Johnny Manziel reminds Brett Favre of himself in college
Johnny Manziel's style is less about his stature than his play-making ability both in and out of the pocket. And it reminds the ol' gunslinger, Brett Favre, of himself back during his college days.
Earlier this week, future first-round pick Johnny Manziel credited Russell Wilson's recent success with opening the door for short, mobile quarterbacks everywhere (Fran Tarkenton and Doug Flutie would like a word). But Manziel's style is less about his stature than his play-making ability both in and out of the pocket.

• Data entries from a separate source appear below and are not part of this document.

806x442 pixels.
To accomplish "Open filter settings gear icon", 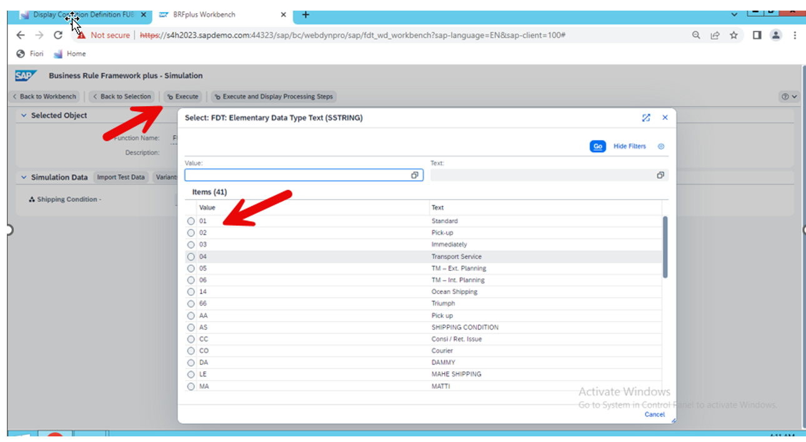I will (x=661, y=147).
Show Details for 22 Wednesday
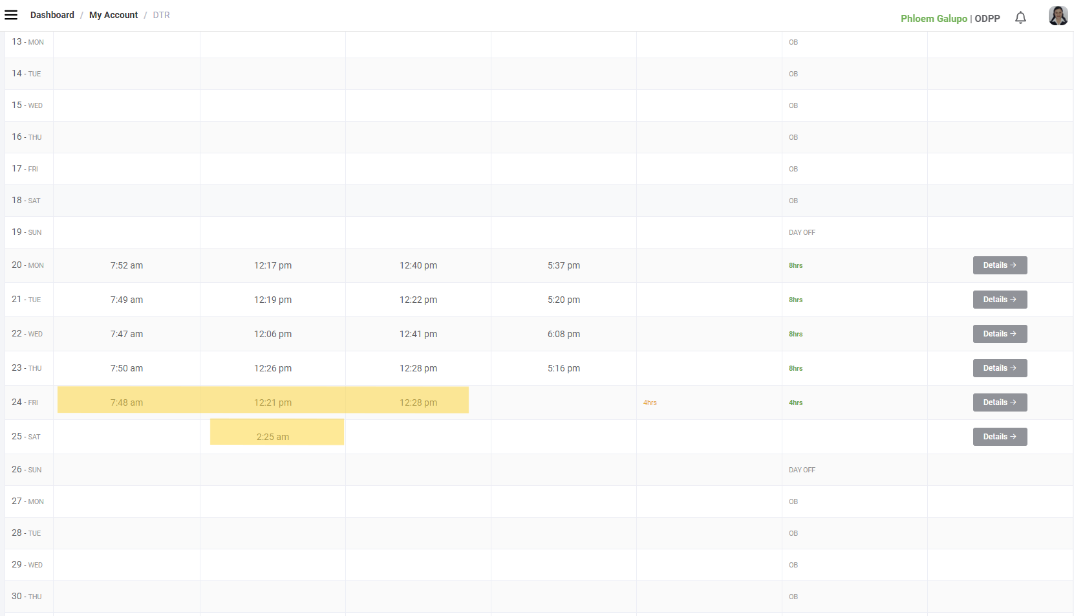This screenshot has height=616, width=1074. [1000, 334]
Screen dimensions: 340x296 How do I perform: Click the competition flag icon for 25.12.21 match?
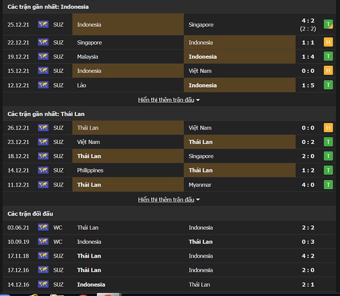[x=43, y=24]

And it reminds the ol' gunslinger, Brett Favre, of himself back during his college days.
"I haven't watched him much," Favre told USAToday.com recently, "but one game I watched, for like three quarters, was the Ole Miss game."

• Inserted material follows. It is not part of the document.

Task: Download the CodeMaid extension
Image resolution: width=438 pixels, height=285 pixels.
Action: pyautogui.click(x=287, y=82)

That was back in October when Manziel threw for 346 yards, ran for 124 more (including two TDs) and led Texas A&M to a 41-38 comeback victory.
"I almost thought I was watching film of a young Brett Favre," said Favre, now 44 and still retired since calling it a career after the 2010 season. I didn't think I did a lot of things well (in college at Southern Miss), but he did. And and I liked the attitude of 'whatever it takes' — from that standpoint, I liked him."
Meanwhile, NFL Network draft analyst Mike Mayock said during a Tuesday conference call that Manziel reminds him more of two of the trailblazers mentioned above.
"He was like a combination of Fran Tarkenton and Doug Flutie," he said before adding that Manziel was "different than any quarterback I've (studied) before, but I believe in the kid."
And the newest addition to CBS' The NFL Today team, Tony Gonzalez, had a more contemporary comparison.
"Johnny's more along the lines of RG3, which could hurt him," Gonzalez told USAToday.com. "He'll make a good transition to the NFL but, for me, he needs to work on that pocket passing. There's such a thing as young running quarterbacks, but not old running quarterbacks."
This is the time of year when critics try to out-shout one another when it comes to evaluating prospects, and one of the concerns about Manziel is his arm strength. But Mayock says he loves Manziel's lively arm and Favre, who was known to sling the ball with some pace, said "I didn't throw near as well as him. He may have that capability -- unbelievable throws and can makes plays with his feet. I was impressed."
Now all that's left is for Manziel to show up at the draft with jorts and a mullet.